Having inundated the reader with pages on bill measurements - and to be fair it was an interesting insight into the nature and process of natural selection - the author spoils the effect with a confused final section which looks at many other examples of selective pressures, notably insecticide and antibiotic resistance. Once again he bangs on about how we can watch evolution in progress without stopping to think that myxamatosis-resistant rabbits (not an example the author uses but one that is familiar) are just that: rabbits that have developed a resistance to the myxamatosis virus. They have not evolved away from being rabbits into anything else. He then dangerously goes on to discuss cultural evolution. In a book for the layman a writer on evolution really should not stray into non-inheritable traits because the confusion of the two is a biological, social and racial minefield when extrapolated to humans.

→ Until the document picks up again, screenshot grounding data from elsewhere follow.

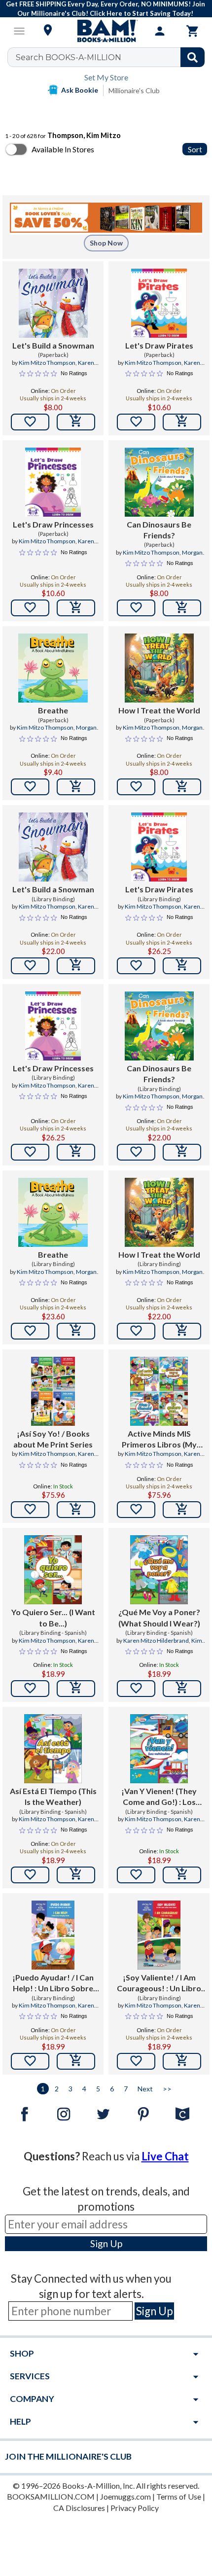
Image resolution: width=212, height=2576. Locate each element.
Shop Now (106, 243)
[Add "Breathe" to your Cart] (76, 786)
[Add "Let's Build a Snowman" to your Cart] (76, 422)
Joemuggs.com (125, 2496)
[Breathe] (53, 668)
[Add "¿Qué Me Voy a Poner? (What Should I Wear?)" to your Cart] (182, 1688)
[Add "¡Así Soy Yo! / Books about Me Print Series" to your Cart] (76, 1509)
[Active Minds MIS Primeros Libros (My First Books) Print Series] (159, 1391)
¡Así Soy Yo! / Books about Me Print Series (53, 1439)
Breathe (53, 710)
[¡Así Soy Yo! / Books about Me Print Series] (53, 1391)
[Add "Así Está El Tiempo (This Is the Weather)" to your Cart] (76, 1875)
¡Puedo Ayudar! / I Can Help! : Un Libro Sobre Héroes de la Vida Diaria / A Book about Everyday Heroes (53, 1983)
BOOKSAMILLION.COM (51, 2496)
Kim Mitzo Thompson (47, 362)
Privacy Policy (134, 2507)
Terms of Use (178, 2496)
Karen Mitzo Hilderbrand (52, 367)
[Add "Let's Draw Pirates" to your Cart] (182, 422)
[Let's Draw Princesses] (53, 482)
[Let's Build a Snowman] (53, 303)
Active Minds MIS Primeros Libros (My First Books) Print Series (159, 1439)
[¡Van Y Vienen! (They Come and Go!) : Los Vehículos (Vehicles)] (159, 1749)
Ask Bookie (79, 90)
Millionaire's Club (134, 90)
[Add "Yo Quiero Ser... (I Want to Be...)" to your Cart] (76, 1688)
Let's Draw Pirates (159, 345)
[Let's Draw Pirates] (159, 303)
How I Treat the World (159, 710)
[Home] (106, 31)
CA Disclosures (79, 2507)
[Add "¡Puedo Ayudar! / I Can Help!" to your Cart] (76, 2061)
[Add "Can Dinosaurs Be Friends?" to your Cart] (182, 608)
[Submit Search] (192, 57)
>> (167, 2088)
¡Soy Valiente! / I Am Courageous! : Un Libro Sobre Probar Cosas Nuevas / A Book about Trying (159, 1983)
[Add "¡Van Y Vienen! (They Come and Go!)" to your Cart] (182, 1875)
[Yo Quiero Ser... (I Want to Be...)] (53, 1570)
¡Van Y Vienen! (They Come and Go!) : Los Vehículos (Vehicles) (159, 1797)
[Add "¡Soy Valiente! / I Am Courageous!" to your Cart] (182, 2061)
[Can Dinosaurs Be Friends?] (159, 482)
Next (145, 2088)
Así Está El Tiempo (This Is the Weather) (53, 1796)
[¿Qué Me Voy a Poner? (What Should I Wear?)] (159, 1570)
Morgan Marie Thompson (160, 557)
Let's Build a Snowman (53, 345)
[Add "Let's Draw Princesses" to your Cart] (76, 608)
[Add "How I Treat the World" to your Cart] (182, 786)
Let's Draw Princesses (53, 524)
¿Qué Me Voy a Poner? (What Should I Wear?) (159, 1617)
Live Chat (165, 2156)
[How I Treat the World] (159, 668)
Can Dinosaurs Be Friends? (159, 530)
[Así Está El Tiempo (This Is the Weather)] (53, 1749)
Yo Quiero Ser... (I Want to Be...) (53, 1617)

So, in inevitable and false conclusion, he states `...we have become the evolving animal. We are now evolving rapidly ourselves.' This is nonsense. The one thing we are not doing is evolving. For us that is all over. We will now be for all time Homo sapiens - even Jonathan Weiner.
Evolution for all     
This is an excellent book I'd recommend it to anyone with even the slightest interest in biology, or evolution. It gives an excellent account of the Grant's work in the Galapagos islands on the finches that bear Darwin's name. As well as an apraisal and explanation of Darwin's thinking behind the theory of evolution. Highly recommended.